All returns are in USD
Macroeconomic developments in the developed world continued to drive the market. In the United States it was also earnings season. The higher-than-expected inflation and retail sales in the US led market participants to downgrade their probabilities of interest rate cuts in the US. This led to the derating of the equity market. The lower-than-expected GDP growth rate did little to convince market participants that a soft landing remains on the cards. The earnings for the big technology companies came in healthy which provided support for the market. The treasuries market remained under pressure throughout the month with 10-year treasury yields rising from 4.201% to 4.681%. This had negative contribution to the performance of the fund.
In Japan, the persistent inflation and weakness in the Yen against other developed market currencies provided support for the Japanese market. In Japanese Yen, the Topix index was only down 0.9%. In Europe, inflation is at 2.4% and GDP growth rate improved from the negative print we saw in the previous quarter. Given that the inflation in Europe is closer to the ECB target level of 2% and the GDP growth rate is weak we expected a rate cut. The ECB held its interest rate level unchanged.
The fund’s performance was negatively impacted by our allocation to bonds which the benchmark does not have. Our equity exposure continues to perform as expected with our key themes in cybersecurity and cloud computing taking a breather from the rally in the first few months of the year. Our exposure to Japanese equities contributed positively. European value exposure also had a positive contribution to the performance.

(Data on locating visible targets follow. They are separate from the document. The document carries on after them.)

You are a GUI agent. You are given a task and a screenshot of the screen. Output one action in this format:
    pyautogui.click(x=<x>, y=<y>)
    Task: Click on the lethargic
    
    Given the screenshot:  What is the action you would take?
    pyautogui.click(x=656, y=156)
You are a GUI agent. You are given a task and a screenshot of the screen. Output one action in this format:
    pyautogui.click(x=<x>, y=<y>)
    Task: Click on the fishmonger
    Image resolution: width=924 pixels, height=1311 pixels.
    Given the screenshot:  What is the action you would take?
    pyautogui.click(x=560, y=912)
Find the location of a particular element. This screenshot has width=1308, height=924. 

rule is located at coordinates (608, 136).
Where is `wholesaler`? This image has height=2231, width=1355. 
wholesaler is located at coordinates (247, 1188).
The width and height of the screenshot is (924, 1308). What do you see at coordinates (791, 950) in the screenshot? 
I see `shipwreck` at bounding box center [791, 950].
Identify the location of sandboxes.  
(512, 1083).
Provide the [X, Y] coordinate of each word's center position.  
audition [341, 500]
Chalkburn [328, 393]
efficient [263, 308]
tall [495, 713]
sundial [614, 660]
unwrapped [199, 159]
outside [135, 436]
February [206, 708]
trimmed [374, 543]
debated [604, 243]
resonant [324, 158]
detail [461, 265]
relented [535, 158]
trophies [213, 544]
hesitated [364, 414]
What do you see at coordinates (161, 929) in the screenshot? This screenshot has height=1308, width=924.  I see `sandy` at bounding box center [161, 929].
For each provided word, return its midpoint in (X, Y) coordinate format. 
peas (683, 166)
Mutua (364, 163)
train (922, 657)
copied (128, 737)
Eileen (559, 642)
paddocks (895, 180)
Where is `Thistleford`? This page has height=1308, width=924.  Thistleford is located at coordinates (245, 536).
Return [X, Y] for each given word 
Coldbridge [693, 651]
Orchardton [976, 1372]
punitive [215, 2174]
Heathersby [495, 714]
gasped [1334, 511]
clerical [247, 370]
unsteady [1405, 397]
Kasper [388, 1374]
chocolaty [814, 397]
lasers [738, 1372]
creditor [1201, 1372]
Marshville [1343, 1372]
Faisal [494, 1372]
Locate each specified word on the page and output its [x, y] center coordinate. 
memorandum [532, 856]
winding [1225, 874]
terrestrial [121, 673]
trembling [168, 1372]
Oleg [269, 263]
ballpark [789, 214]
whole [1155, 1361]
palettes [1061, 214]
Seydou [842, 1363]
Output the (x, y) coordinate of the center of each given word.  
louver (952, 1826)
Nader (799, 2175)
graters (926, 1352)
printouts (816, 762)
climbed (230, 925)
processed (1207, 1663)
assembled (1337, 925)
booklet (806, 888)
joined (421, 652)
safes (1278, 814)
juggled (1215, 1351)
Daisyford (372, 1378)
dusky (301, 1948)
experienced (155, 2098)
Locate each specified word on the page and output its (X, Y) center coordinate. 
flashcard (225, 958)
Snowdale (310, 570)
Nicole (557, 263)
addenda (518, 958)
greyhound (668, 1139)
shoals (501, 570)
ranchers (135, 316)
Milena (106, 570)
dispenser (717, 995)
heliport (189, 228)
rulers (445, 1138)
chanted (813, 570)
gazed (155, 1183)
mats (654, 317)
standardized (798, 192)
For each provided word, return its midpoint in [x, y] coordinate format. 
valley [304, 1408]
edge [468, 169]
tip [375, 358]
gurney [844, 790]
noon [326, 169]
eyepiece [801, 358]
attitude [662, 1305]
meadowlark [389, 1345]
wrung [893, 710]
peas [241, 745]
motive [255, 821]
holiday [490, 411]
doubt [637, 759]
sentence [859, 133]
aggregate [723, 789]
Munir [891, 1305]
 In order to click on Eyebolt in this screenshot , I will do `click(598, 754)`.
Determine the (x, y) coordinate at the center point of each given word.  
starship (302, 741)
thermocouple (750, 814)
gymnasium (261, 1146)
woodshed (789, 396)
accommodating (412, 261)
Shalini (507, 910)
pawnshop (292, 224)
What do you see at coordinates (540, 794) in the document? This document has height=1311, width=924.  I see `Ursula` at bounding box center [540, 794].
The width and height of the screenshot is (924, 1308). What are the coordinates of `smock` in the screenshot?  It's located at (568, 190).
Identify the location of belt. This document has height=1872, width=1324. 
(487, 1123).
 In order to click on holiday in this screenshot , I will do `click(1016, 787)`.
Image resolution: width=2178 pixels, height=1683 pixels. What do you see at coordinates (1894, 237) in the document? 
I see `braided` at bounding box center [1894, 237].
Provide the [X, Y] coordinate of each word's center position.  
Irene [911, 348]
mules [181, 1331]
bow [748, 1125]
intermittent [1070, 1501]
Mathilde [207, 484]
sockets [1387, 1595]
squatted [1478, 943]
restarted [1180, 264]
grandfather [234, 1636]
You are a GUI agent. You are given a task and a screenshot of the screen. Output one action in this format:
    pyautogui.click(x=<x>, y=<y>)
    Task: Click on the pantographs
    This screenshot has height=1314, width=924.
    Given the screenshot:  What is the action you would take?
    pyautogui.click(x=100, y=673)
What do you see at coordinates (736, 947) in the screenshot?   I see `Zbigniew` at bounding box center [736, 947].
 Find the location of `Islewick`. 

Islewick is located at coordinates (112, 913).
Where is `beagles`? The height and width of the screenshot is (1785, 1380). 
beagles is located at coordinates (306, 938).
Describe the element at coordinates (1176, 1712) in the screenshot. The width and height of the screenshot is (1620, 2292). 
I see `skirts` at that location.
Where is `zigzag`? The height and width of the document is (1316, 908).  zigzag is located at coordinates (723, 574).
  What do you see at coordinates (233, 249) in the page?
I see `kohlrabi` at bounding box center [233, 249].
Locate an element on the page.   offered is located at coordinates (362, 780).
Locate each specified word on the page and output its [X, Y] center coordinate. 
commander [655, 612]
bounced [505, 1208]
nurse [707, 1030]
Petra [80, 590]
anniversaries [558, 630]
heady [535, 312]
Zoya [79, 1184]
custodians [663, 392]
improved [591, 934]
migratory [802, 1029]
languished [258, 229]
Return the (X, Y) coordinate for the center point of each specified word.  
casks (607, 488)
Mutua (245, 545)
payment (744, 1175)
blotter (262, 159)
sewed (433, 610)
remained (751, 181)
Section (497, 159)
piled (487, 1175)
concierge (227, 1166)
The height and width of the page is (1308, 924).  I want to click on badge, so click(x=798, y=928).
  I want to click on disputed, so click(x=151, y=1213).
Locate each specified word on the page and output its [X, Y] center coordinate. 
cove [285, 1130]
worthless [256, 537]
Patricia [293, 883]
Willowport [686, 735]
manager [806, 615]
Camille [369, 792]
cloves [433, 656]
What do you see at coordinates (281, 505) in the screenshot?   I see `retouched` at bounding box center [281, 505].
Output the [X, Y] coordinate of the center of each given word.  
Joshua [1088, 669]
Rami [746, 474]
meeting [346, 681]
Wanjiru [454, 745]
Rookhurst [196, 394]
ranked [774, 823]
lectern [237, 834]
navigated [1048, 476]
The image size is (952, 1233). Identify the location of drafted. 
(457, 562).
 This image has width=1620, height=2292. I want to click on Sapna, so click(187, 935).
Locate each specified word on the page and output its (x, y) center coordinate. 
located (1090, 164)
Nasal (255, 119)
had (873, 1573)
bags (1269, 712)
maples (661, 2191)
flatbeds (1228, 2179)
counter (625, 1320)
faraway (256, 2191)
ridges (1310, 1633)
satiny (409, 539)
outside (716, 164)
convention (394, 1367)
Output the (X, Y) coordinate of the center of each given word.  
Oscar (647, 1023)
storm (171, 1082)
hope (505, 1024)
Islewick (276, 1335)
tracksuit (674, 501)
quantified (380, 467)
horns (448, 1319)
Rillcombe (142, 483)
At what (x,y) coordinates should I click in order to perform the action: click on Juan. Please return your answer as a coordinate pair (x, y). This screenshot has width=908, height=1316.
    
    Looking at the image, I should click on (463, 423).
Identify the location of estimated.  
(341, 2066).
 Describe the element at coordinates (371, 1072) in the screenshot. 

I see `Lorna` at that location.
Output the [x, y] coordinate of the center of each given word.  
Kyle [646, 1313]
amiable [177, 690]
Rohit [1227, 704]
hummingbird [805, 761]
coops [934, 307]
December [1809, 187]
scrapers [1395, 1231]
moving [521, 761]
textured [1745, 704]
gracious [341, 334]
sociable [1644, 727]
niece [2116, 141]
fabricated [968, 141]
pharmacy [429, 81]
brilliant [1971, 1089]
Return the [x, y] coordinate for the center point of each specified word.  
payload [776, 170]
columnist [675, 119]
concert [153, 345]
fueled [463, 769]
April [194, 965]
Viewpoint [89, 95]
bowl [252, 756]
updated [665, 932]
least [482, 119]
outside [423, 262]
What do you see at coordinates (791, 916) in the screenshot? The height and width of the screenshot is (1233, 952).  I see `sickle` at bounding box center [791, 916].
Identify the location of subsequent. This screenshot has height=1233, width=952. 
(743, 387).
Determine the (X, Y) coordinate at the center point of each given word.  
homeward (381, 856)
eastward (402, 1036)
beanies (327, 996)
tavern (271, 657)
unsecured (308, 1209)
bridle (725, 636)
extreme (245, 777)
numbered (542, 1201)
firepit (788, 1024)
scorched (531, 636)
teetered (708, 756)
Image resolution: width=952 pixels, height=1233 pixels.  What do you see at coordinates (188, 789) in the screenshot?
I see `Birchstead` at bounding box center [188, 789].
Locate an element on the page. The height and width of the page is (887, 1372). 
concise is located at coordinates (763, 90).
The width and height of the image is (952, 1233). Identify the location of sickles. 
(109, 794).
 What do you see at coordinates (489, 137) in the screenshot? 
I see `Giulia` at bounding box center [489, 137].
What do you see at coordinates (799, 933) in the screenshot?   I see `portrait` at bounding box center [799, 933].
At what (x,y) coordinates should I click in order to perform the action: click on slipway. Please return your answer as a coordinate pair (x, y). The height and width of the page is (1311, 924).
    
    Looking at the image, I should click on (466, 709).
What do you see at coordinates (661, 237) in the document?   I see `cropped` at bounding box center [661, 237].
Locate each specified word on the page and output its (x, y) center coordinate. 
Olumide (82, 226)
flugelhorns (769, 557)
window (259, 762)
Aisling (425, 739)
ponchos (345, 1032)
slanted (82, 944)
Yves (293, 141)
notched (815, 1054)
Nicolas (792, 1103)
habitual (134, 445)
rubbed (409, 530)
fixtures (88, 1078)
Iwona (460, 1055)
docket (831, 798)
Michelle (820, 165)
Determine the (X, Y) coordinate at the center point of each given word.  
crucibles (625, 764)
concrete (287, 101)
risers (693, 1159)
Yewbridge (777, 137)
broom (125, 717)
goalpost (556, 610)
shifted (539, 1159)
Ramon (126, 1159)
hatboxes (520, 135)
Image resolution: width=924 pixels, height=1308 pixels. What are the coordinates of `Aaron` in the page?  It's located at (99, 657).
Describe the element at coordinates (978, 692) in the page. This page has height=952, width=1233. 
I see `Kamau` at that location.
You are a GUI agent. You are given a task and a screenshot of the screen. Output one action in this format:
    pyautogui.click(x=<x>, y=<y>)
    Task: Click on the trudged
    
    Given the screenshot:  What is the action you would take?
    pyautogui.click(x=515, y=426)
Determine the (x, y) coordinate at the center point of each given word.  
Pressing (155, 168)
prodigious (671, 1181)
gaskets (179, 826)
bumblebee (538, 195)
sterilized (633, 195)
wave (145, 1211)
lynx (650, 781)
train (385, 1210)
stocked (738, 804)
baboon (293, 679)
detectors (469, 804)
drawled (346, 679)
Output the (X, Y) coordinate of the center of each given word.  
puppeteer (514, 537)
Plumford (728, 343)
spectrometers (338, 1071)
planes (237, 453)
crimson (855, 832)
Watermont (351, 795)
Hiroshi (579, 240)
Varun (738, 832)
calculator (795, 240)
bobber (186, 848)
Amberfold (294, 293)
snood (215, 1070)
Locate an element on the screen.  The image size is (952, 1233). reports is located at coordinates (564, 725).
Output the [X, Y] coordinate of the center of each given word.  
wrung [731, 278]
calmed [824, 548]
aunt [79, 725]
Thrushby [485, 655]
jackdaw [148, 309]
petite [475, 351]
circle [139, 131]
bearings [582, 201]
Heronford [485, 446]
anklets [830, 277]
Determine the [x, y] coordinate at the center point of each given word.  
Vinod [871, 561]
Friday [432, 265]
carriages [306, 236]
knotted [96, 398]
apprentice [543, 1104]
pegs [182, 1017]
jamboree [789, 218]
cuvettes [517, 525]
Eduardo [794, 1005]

In conclusion, we still think the pause in inflation softening is no cause for concern. We think the market has over-reacted to the pause in US inflation. We are considering tilting our fixed income allocation towards Europe because we think their inflation has fallen at the back of weak fundamentals. As a result, we think lower interest rates Europe will come sooner than in the US. We still think soft landing in the US is on the cards. We therefore maintain a fixed income allocation. We are also still overweight equities, especially US and Japanese equities. US equities continue to be driven by healthy earnings growth and the valuations are reasonable which reduces the risk of derating. In Japan, the weak Yen supports exporters, and the Japanese persistent inflation supports wage growth and costs pass through by companies which will help companies maintain healthy earnings growth.